→ **TEXT SHOWN**
= Richard Abdy =

British numismatist (born 1970)

Richard Anthony Abdy (born 1970) is a British numismatist at the British Museum, specialising in Roman coins.

== Biography ==
Abdy graduated in 1992 from the University of Glasgow with a degree in History. His area of expertise is Britain in Roman times and its border fortifications, known as the Limes Britannicus. He worked on coin finds on the Antonine Wall at the Hunter Coin Collection at the University of Glasgow Hunterian Collection. His supervisors were Dr Donal Bateson and Dr Phil Freeman.

→ **TASKS AND EXERCISES**
A. From the Richard Abdy article, return the passage between "British numismatist (born" and "Dr Phil Freeman.", inclusive, copied word for word.
B. Write the next part of the Richard Abdy article, starting after its final sentence.

→ **DATASET**
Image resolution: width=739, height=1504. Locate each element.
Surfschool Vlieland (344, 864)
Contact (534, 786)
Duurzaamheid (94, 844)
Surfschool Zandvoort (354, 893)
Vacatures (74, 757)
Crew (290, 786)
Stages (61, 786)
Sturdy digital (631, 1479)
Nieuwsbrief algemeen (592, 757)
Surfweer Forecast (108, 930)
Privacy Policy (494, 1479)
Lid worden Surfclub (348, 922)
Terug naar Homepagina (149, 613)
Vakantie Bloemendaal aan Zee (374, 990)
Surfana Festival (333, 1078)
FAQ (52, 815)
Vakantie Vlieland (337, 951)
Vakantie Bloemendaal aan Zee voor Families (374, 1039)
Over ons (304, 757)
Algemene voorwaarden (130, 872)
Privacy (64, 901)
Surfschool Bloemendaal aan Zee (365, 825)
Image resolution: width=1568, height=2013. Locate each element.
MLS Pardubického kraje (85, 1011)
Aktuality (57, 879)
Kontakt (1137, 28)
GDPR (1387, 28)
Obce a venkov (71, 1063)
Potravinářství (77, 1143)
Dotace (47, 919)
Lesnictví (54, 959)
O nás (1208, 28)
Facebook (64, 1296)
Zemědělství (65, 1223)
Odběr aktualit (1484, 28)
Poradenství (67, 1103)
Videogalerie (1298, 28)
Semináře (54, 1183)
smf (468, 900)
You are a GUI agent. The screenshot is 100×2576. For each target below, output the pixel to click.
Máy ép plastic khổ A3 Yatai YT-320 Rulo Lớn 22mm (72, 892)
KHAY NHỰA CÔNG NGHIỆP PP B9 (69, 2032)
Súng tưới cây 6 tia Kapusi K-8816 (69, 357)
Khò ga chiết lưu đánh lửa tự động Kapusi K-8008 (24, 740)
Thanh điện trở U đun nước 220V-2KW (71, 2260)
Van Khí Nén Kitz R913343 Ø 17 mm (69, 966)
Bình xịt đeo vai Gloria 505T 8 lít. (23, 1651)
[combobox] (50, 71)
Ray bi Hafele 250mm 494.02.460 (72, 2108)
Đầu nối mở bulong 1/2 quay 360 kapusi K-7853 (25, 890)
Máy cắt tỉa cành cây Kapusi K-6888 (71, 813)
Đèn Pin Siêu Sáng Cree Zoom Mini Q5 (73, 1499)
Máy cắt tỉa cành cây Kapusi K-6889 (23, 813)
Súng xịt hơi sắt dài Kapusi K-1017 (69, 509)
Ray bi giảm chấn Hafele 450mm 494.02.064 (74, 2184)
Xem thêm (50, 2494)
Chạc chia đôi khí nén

→ **RESPONSES FOR EACH TASK**
A.
British numismatist (born 1970)

Richard Anthony Abdy (born 1970) is a British numismatist at the British Museum, specialising in Roman coins.

== Biography ==
Abdy graduated in 1992 from the University of Glasgow with a degree in History. His area of expertise is Britain in Roman times and its border fortifications, known as the Limes Britannicus. He worked on coin finds on the Antonine Wall at the Hunter Coin Collection at the University of Glasgow Hunterian Collection. His supervisors were Dr Donal Bateson and Dr Phil Freeman.

B.
He joined the staff of the British Museum in 1993, as an assistant in the Department of Greek and Roman Antiquities. In 1998 he became one of the two curators of Iron Age and Roman coins in the Department of Coins and Medals. His responsibilities included processing coin hoards acquired or offered for sale by the Treasure Act 1996

== Awards and honours ==
- 2002 Lhotka Memorial Prize for Romano-British Coin Hoards
- 2010 Gilljam-Prize for his article “The Domitian coin from Chalgrove: a Gallic emperor returns to history“ about the second Antoninian coin of Domitianus II (the discovery of which confirmed the authenticity of the first coin and the existence of the anti-emperor Domitianus II).
- 2013 Lhotka Memorial Prize for Coins and the Bible (co-authored with Amelia Dowler)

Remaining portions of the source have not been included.